MValent, a private company headquartered in Waltham, Mass., provides with its Integrity platform features management market leaders such as BMC, CA, HP and IBM incorporate into their product suites. With such capabilities under its purview, Oracle can broaden its Enterprise Manager with more automated features and help customers more easily fix problems and maintain compliance, industry watchers say.

"mValent is more than just reporting -- it provides some rich automation capabilities that can remediate problem configurations when they are detected," says Andi Mann, research director with Enterprise Management Associates. "So this works really well to maintain configurations in what can be very complex Oracle apps, to ensure audit and compliance -- which is especially important for Oracle's financial applications, and again, a very organic fit for Oracle."

Despite listing customers such as Blue Cross Blue Shield Michigan, State Street and Direct TV, niche player mValent could have been challenged competing against management heavyweights like BMC and HP, who separately acquired BladeLogic and Opsware to gain similar capabilities in their product portfolio.

"Given the timing, you would have to assume this was a good deal for Oracle.

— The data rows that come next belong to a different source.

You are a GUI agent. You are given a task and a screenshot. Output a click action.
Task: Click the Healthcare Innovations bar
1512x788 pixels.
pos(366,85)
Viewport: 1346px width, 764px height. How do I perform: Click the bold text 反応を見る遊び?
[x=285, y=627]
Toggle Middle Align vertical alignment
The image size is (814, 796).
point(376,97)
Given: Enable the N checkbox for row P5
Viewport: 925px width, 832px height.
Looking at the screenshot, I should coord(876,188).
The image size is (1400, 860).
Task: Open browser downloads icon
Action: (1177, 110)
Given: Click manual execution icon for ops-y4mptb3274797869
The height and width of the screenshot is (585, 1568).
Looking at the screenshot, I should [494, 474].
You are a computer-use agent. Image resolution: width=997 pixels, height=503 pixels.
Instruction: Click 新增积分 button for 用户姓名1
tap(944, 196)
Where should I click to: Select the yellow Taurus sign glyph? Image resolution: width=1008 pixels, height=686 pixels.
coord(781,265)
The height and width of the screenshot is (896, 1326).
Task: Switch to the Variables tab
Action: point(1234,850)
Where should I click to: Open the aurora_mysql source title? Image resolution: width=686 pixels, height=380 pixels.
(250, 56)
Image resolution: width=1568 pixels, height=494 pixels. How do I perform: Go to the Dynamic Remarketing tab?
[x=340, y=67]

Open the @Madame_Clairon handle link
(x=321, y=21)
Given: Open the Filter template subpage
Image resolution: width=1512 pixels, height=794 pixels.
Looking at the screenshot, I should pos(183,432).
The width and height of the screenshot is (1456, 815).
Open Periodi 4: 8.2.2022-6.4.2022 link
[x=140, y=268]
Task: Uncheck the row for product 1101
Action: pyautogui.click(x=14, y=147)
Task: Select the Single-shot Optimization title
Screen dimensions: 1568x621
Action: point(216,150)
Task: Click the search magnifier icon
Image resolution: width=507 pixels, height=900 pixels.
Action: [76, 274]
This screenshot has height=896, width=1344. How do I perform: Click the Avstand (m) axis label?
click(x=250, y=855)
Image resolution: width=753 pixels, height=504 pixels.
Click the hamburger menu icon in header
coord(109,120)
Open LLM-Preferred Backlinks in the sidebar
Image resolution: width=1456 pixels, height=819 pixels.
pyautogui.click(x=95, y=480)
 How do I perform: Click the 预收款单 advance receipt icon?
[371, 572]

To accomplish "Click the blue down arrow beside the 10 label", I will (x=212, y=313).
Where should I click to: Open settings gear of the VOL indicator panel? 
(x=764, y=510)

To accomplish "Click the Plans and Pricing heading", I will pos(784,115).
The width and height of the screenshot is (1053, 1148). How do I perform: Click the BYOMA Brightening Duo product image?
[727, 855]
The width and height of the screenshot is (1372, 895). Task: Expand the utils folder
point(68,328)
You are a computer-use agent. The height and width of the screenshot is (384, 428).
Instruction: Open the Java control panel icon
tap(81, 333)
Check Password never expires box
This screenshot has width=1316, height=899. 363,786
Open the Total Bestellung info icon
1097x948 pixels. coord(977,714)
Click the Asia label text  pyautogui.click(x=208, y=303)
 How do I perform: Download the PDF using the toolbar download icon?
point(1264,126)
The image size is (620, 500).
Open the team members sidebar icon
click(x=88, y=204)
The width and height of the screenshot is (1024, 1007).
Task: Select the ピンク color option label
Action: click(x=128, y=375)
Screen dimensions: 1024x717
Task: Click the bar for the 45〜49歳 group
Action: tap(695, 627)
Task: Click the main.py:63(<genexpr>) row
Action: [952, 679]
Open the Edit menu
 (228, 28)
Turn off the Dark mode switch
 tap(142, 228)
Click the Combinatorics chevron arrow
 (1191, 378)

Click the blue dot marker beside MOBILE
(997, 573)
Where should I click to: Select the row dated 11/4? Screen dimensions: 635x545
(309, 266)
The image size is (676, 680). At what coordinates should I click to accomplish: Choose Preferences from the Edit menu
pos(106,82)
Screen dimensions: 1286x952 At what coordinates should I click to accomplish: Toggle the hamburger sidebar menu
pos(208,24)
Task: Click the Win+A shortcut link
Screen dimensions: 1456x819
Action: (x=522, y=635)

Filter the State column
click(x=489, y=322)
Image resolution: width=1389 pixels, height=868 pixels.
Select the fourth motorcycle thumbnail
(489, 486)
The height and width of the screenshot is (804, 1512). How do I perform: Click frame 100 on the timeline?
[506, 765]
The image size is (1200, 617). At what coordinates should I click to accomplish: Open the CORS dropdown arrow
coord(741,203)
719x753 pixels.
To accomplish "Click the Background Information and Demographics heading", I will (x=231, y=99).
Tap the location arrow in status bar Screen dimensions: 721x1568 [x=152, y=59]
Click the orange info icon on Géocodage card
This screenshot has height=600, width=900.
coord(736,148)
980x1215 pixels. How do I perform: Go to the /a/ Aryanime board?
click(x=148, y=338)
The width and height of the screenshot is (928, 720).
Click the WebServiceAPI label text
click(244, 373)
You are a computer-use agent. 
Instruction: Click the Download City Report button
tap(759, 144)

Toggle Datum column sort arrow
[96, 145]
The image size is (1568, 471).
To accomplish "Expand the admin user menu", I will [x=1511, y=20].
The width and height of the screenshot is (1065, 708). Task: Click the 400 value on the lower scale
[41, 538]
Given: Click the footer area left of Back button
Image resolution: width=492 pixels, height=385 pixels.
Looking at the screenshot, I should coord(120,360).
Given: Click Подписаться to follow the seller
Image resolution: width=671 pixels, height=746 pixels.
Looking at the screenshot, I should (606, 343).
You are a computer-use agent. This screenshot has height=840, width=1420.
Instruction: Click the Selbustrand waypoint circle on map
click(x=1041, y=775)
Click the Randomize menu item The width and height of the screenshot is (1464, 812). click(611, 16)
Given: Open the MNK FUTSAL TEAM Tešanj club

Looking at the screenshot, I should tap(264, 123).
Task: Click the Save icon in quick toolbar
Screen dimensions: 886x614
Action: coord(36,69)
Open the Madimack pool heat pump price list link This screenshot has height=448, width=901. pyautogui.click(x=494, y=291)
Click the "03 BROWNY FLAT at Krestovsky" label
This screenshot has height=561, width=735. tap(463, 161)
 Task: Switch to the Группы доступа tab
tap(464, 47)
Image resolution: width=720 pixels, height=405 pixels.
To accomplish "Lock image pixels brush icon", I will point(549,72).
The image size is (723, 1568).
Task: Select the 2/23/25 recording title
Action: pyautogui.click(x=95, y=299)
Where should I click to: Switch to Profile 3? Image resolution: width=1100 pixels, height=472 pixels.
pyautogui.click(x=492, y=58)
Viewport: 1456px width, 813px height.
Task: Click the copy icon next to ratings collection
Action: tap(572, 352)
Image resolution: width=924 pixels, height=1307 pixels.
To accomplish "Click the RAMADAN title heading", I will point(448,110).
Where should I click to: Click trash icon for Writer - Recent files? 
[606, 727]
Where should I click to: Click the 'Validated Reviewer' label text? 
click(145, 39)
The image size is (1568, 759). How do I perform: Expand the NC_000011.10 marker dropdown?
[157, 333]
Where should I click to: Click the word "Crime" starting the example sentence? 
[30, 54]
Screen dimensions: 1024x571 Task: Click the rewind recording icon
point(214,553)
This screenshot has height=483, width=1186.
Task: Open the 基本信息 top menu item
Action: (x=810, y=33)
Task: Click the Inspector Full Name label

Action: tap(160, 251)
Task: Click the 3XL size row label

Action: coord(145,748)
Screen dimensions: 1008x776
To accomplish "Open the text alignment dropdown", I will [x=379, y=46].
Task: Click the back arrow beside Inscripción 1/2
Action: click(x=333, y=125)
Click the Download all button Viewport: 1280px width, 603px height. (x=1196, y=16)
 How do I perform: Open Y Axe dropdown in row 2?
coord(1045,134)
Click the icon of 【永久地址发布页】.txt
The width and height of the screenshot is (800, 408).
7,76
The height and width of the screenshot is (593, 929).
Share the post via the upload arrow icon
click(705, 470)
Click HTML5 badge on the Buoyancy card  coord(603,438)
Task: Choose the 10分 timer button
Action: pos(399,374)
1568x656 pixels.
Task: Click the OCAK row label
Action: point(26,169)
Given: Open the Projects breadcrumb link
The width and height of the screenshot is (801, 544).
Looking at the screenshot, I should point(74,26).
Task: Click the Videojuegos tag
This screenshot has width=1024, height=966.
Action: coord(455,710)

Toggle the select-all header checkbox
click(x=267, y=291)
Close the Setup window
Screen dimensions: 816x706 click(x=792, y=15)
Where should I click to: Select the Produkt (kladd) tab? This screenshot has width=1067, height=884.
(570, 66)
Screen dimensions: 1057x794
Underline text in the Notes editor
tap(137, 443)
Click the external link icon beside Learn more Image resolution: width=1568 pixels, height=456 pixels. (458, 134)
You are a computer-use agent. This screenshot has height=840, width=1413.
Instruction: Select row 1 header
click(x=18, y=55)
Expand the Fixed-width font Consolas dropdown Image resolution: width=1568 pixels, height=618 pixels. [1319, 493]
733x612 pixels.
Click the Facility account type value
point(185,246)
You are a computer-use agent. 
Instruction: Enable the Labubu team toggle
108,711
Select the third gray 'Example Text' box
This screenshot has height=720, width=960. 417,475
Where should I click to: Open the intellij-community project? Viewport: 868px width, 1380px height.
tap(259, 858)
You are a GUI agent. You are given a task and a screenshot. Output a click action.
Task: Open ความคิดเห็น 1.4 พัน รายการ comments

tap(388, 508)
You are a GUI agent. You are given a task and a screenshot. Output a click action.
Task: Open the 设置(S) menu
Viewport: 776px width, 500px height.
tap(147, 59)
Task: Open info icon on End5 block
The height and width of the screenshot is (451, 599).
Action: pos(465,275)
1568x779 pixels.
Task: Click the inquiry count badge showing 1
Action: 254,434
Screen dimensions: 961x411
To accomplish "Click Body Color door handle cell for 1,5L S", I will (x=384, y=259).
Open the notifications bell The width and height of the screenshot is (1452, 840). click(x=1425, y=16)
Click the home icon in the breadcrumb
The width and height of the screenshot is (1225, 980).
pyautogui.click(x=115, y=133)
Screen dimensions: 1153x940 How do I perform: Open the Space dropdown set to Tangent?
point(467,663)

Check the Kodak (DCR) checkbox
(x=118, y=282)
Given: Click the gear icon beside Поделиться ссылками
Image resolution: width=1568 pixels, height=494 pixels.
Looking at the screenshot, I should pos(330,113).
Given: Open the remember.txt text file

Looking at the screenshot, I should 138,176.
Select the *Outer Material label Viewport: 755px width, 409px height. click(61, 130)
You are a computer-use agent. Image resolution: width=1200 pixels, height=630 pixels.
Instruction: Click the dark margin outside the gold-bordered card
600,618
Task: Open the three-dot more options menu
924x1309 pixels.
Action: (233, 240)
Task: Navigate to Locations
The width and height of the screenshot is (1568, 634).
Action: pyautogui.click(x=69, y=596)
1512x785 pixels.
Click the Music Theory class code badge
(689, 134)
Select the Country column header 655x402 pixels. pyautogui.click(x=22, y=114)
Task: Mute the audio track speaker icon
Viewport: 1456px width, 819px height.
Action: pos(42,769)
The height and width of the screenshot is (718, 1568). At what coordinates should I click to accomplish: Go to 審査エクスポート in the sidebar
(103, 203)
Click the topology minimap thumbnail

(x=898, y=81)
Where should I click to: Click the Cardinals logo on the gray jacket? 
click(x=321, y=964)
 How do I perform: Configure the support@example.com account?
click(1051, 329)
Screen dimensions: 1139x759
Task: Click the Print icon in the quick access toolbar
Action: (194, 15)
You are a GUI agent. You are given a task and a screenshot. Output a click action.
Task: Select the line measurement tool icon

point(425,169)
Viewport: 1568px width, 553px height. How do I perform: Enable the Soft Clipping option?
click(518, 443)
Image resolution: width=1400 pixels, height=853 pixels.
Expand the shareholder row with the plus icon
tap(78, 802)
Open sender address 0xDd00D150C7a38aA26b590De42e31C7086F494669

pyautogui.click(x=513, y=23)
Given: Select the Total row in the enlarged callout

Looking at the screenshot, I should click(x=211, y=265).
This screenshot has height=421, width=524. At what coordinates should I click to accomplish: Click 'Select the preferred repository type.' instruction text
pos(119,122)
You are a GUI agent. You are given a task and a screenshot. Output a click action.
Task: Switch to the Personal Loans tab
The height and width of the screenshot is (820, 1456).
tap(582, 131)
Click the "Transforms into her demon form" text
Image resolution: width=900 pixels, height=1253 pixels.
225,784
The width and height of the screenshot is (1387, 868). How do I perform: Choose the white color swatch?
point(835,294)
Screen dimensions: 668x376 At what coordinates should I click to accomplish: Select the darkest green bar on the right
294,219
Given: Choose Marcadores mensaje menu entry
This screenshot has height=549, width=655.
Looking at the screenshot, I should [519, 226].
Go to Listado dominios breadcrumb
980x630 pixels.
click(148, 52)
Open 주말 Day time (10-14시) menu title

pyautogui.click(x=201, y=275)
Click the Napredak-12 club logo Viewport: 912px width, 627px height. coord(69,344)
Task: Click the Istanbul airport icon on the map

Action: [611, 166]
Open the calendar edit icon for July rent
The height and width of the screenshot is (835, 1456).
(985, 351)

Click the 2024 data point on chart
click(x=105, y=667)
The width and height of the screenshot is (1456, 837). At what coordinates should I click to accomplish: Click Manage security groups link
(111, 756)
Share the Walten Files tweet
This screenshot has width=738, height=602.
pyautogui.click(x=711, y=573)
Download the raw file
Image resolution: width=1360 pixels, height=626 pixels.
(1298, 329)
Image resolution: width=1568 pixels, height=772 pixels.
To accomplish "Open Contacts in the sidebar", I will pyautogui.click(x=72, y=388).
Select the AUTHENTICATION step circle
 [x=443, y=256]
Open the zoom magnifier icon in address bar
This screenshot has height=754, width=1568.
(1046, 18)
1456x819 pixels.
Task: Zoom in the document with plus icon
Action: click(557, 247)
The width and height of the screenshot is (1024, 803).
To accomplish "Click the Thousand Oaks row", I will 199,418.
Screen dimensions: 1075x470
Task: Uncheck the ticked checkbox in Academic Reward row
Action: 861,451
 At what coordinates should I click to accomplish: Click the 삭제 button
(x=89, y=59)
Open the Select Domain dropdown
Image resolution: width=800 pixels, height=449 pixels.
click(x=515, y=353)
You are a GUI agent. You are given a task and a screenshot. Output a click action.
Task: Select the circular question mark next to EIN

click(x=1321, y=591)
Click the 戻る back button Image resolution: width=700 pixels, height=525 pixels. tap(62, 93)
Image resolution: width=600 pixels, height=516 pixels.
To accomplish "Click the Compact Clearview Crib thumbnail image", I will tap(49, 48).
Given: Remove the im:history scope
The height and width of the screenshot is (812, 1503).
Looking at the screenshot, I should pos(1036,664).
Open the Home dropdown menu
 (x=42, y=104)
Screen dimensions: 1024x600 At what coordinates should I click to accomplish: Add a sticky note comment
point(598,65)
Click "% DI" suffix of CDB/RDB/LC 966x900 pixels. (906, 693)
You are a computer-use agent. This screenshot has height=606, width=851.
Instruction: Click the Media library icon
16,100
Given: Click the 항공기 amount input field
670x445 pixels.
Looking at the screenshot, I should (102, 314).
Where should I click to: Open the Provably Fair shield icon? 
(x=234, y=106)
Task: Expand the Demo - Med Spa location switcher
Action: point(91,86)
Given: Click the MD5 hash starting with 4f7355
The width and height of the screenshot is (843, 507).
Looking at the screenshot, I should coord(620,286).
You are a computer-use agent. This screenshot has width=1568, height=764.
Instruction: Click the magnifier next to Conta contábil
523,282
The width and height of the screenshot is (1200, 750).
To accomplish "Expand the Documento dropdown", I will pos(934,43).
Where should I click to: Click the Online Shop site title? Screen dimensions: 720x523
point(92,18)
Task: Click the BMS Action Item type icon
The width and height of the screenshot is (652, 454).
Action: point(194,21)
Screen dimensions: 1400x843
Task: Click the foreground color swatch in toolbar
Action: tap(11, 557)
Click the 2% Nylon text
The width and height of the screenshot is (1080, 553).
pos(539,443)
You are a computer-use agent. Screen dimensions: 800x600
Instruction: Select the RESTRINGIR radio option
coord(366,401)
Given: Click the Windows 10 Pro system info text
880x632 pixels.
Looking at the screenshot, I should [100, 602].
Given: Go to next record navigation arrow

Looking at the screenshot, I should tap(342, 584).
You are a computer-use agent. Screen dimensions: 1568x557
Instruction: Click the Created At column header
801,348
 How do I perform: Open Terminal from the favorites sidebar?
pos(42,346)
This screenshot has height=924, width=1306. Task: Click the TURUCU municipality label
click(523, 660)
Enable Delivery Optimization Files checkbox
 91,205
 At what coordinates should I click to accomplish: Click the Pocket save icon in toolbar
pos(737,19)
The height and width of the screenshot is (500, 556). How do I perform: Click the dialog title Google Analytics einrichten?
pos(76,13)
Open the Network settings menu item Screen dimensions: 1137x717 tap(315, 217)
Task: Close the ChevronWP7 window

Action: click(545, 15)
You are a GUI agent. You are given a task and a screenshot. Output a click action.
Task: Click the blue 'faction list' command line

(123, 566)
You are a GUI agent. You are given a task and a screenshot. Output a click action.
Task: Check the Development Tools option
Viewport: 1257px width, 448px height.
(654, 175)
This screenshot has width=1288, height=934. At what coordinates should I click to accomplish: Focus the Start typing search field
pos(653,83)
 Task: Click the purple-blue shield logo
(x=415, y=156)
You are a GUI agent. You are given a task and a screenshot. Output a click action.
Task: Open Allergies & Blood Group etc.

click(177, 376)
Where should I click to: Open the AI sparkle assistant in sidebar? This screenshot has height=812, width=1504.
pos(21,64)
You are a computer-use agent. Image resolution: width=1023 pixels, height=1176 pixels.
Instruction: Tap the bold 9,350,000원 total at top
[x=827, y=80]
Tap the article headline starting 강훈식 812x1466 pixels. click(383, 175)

Certainly mValent has had a difficult time competing against some larger, stronger, and more focused competitors -- both in the change and configuration management (CCM) niche (like Tripwire), and against broader data center automation suites, especially from BMC and HP. So no doubt it was probably a good value proposition for Oracle," Mann adds.

Oracle expects the deal to close in the first half of 2009, and until then, the two companies will remain separate.